Кибератака, предпринятая Агентством национальной безопасности США (АНБ) против Северо-Западного политехнического университета в провинции Шэньси в Китае, хорошо известного своими авиационными, аэрокосмическими и навигационными исследованиями, была направлена на проникновение и получение контроля над основным оборудованием в инфраструктуре Китая, а также кражу личных конфиденциальных данных китайцев, сообщает 27 сентября газета Global Times.

Кибератака
Кибератака
Pixabay.com

22 июня Северо-Западный политехнический университет объявил, что хакеры из-за рубежа были пойманы за отправкой фишинговых писем с троянскими программами преподавателям и студентам университета, пытаясь украсть их данные и личную информацию.
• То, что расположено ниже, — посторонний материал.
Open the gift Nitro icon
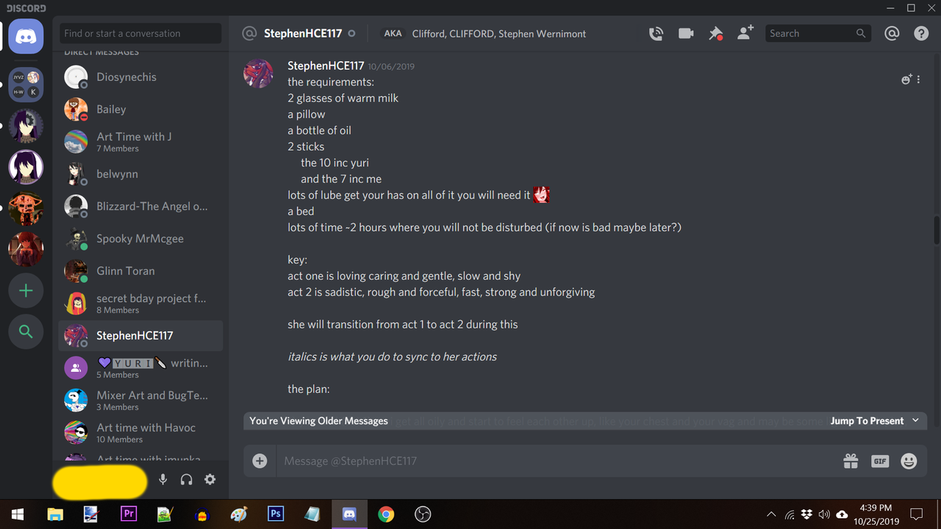This screenshot has height=529, width=941. [x=851, y=461]
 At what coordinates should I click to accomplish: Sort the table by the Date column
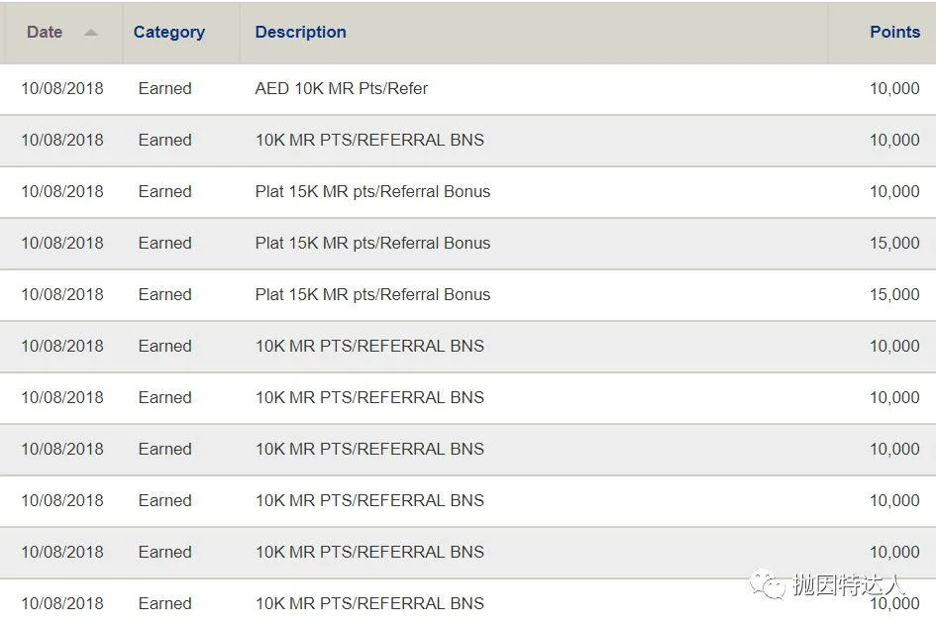(x=44, y=32)
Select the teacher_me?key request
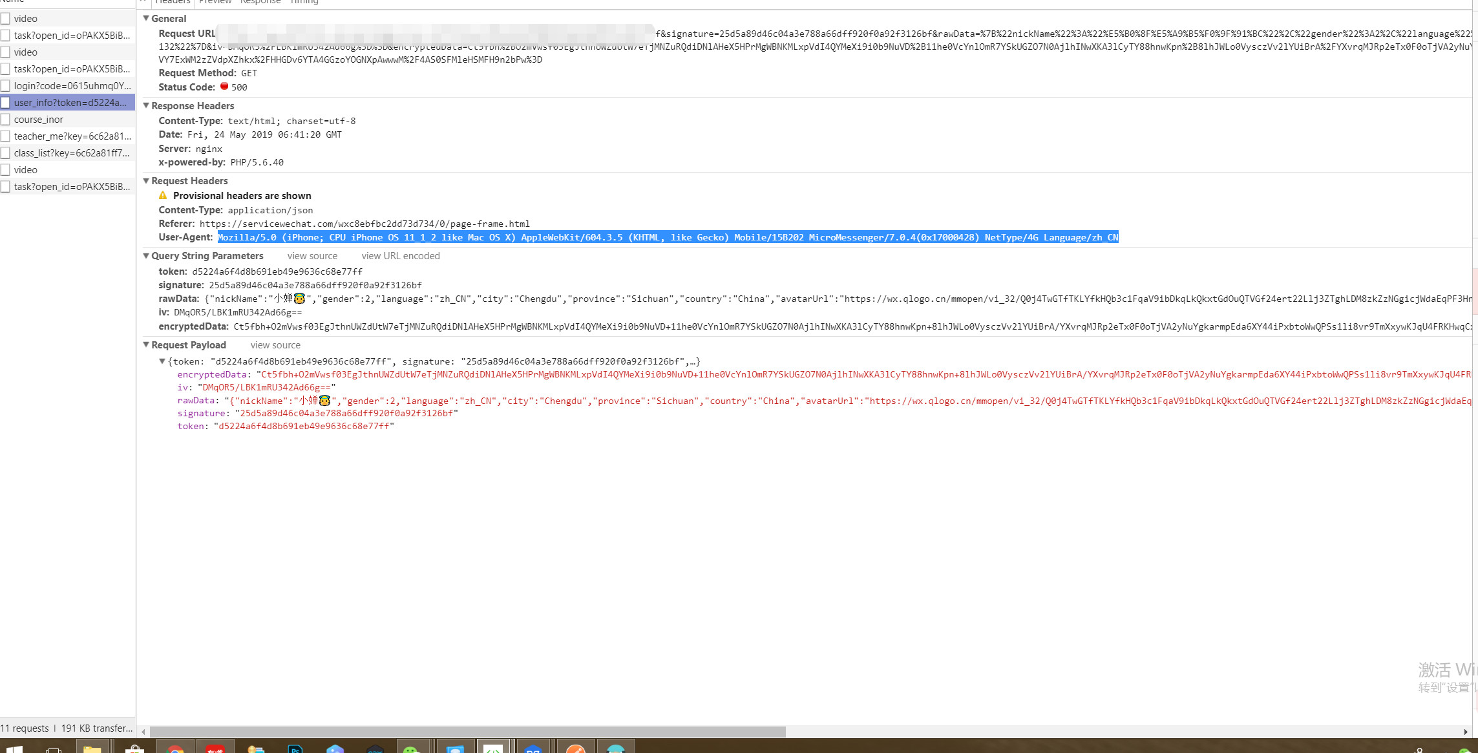 click(x=72, y=136)
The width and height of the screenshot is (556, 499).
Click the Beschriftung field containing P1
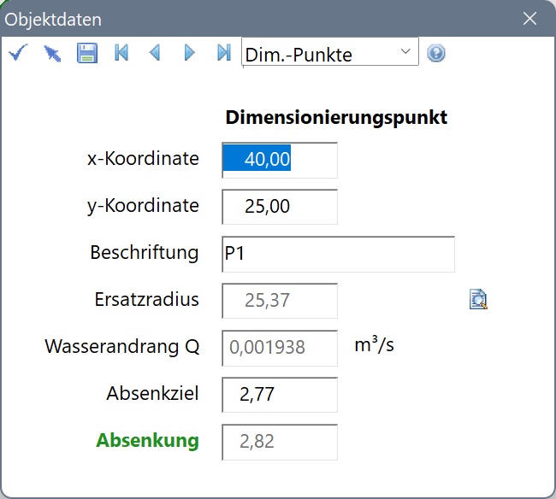[x=338, y=254]
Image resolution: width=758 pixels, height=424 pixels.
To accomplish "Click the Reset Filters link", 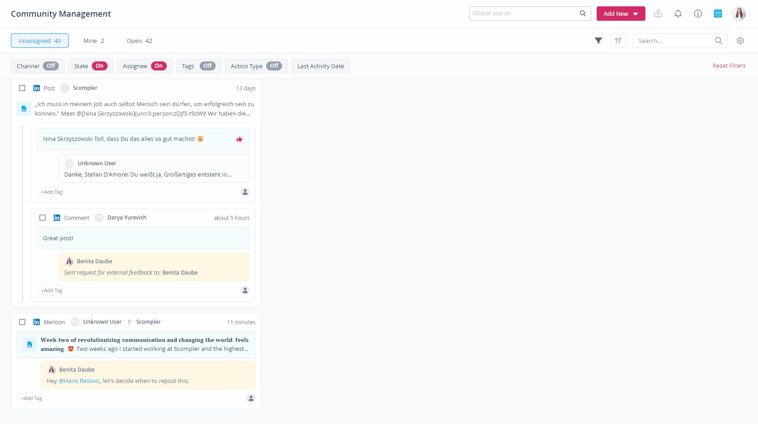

Чтобы расследовать атаку, Национальный центр экстренного реагирования на компьютерные вирусы Китая и компания по интернет-безопасности 360 совместно сформировали техническую группу для проведения всестороннего технического анализа случая.

Извлекая множество образцов троянов из интернет-терминалов Северо-Западного политехнического университета при поддержке европейских и южноазиатских партнеров, техническая команда объявила 5 сентября, что они определили, что кибератака была проведена Специализированными операциями доступа (TAO) (Код S32) под управлением Бюро разведки данных (Код S3) Информационного отдела АНБ США.

Более глубокий анализ, проведенный Национальным центром реагирования на чрезвычайные ситуации с компьютерными вирусами Китая и пекинской лабораторией Qi An Pangu lab, показал, что кибернетическое оружие, известное как «чаепитие», является одним из наиболее прямых виновников кражи больших объемов конфиденциальных данных.

«Чаепитие» может не только красть учетные записи и пароли для удаленной передачи файлов, но и очень умело маскироваться и адаптироваться к новой среде. После внедрения в целевой сервер и оборудование «чаепитие» будет маскироваться под обычный фоновый процесс обслуживания и поэтапно отправлять вредоносные загрузки, что очень затруднит его поиск.

Источник сообщил Global Times, что дальнейшее расследование дела выявило 13 злоумышленников, что доказало, что TAO в течение длительного времени тайно контролировала сервер управления эксплуатацией и техническим обслуживанием университета. В то же время TAO заменила исходные системные файлы и стерла системные журналы, чтобы устранить следы и избежать отслеживания.

Согласно характеристикам атаки TAO, таким как скрытые ссылки, инструменты проникновения и образцы троянов, китайские эксперты по кибербезопасности обнаружили, что TAO проникла в основную сеть передачи данных китайских операторов инфраструктуры и контролировала ее.

Более того, TAO вошел в сеть инфраструктурных операторов Китая с «законной» идентификацией через учетную запись и пароль Cisco PIX firewall, Tianrongxin firewall и других устройств. Контролируя систему мониторинга и серверы сообщений операторов инфраструктуры, TAO могла получить доступ к информации китайцев с конфиденциальными идентификационными данными, а затем упаковать и зашифровать их информацию и отправить ее обратно в штаб-квартиру АНБ через многоуровневые трамплины.

Согласно анализу больших данных о связанных кибератаках, 98% атак были проведены между 21:00 и 4:00 (по пекинскому времени).